Both the building code and current selection of design / built rating tools only focus on the design of a building for comparative purposes.  While it’s commonly accepted the building code has no business telling occupants how to use their building, a common criticism of rating tools is a good rating does not imply good performance in practice.  We should remember that, similar to the building code, a design (or built) rating is not equipped to measure how a tenant uses a building in practice, though in theory should limit the damage somewhat.  Similar to how a car’s economy rating is decided independent of the driver, and we would hope that a lead-footed driver will use less petrol driving a three star than a five star car, but would still use more petrol than my dear old Grandma in the same vehicle (bless her).

Much cynicism arises from the lack of actual published performance figures for supposed green buildings.  Even when known this data is usually shrouded in commercial sensitivity, but in the cases where we have been involved in the aftercare (typically a 24-month commissioning period) the building has been performing very well – though as always has not been without teething problems.  The success of the Meridian building in this regard is well documented, we hope to return to this building to repeat our Post Occupancy work now the novelty factor will have less influence.

Unfortunately the opportunities to carry out these sorts of studies and actually return to a building to monitor and benchmark performance are all too rare.  As a building scientist I liken this to carrying out a multi-million dollar experiment and not bothering to collect the results.  Even a basic review of user satisfaction, energy and water use creates a feedback loop to the design process from which the design team can learn and incorporate into the next building.  The stumbling block is that clients often don’t have a ‘next building’ and therefore don’t view this as a benefit to themselves – possibly not helped by me trivialising their multi-million dollar investment as an ‘experiment’.


This may all change in the future with the forthcoming New Zealand version of NABERS which could possibly lead to the introduction of mandatory disclosure statements.  Used in the UK, recently introduced in Australia and sure to follow Green Star across the Tasman at some stage, these encourage (and in the case of public buildings; obligate) landlords to measure and report their building’s energy use.  Similar schemes are in place for water, waste and indoor environmental quality.
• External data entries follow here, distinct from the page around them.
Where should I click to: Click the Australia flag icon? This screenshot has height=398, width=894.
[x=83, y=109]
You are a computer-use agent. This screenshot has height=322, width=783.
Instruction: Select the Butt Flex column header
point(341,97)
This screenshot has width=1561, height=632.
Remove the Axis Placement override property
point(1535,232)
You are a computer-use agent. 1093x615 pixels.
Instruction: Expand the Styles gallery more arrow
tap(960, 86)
This shift to actual performance is the acid test for both designers and occupants, and will require a further shift in green building practices.  Architects will have a leading role to play.  The focus on design attributes has tended to reward gadgets and gimmickry.  Highly efficient mechanical systems can be used to hide an underperforming building fabric – it irks that thousands of years of passive design knowledge appears to have been undone since the rise of air conditioning from the deserts of World War Two.  And it is questionable whether this approach will stand up to the rigours of an ‘in-use’ style assessment.
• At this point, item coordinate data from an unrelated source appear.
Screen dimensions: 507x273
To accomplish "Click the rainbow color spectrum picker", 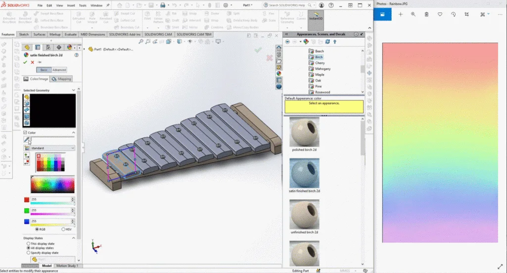I will coord(52,184).
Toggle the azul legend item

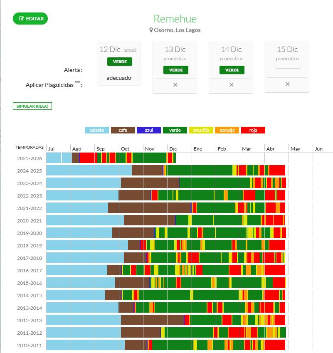click(x=149, y=130)
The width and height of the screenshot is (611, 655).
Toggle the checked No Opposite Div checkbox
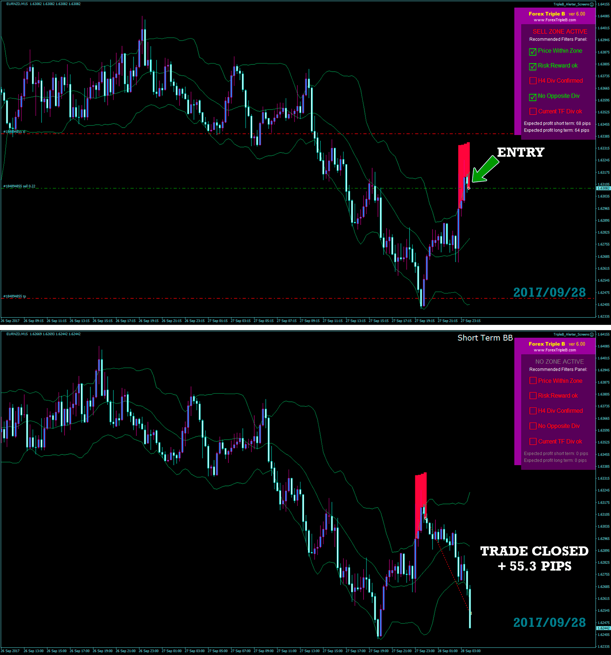[x=533, y=97]
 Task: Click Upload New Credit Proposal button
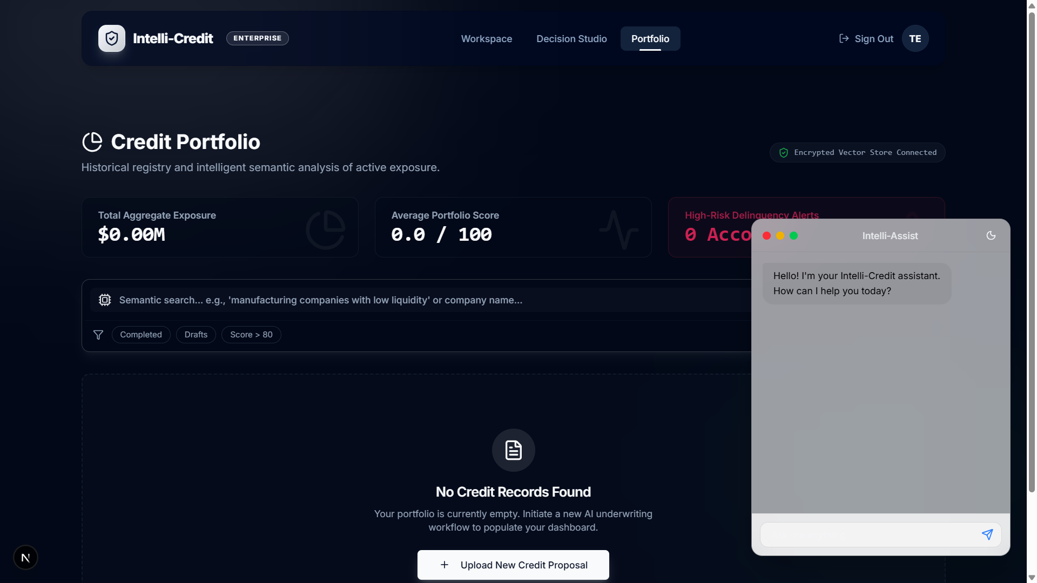click(513, 565)
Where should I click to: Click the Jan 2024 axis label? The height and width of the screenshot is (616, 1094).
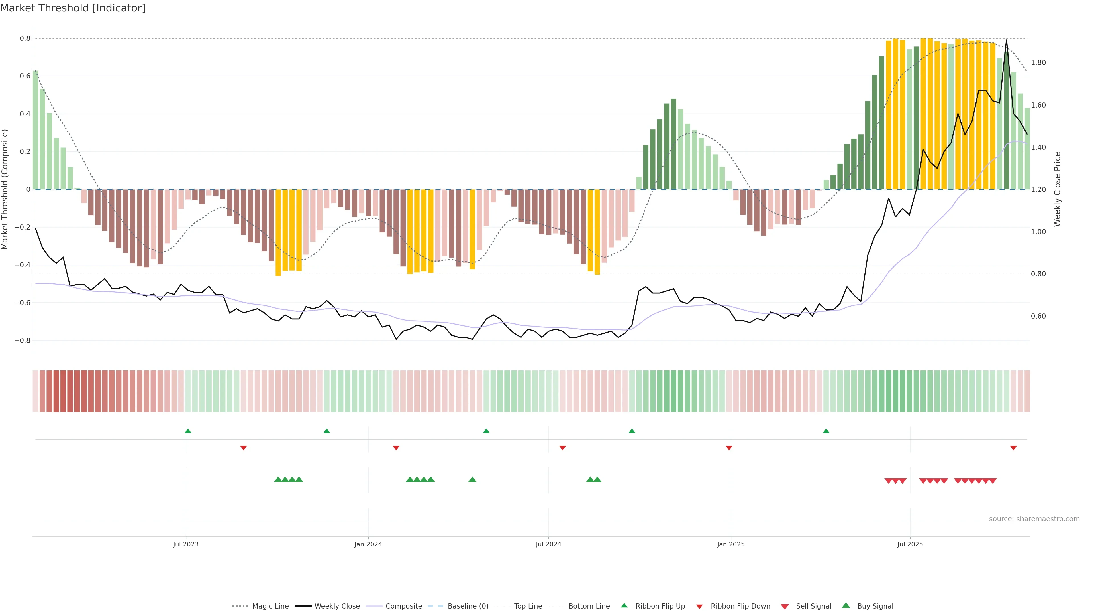pos(368,544)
Green architecture is more than a collection of technological features.  Truly successful sustainable design comes from a design team which cooperates and collaborates outside their respective fields of expertise – not one in which the Architect has abdicated leadership to the building services engineers. 

As economies improve the motivators will return; oil prices will rise, resources will run scarce, carbon will turn back into a political football, and many clients will decide they have the financing to ‘do the right thing’.  As an industry we need to be prepared to not only produce good results when the ribbon is cut, but also stand by and learn from our work over time.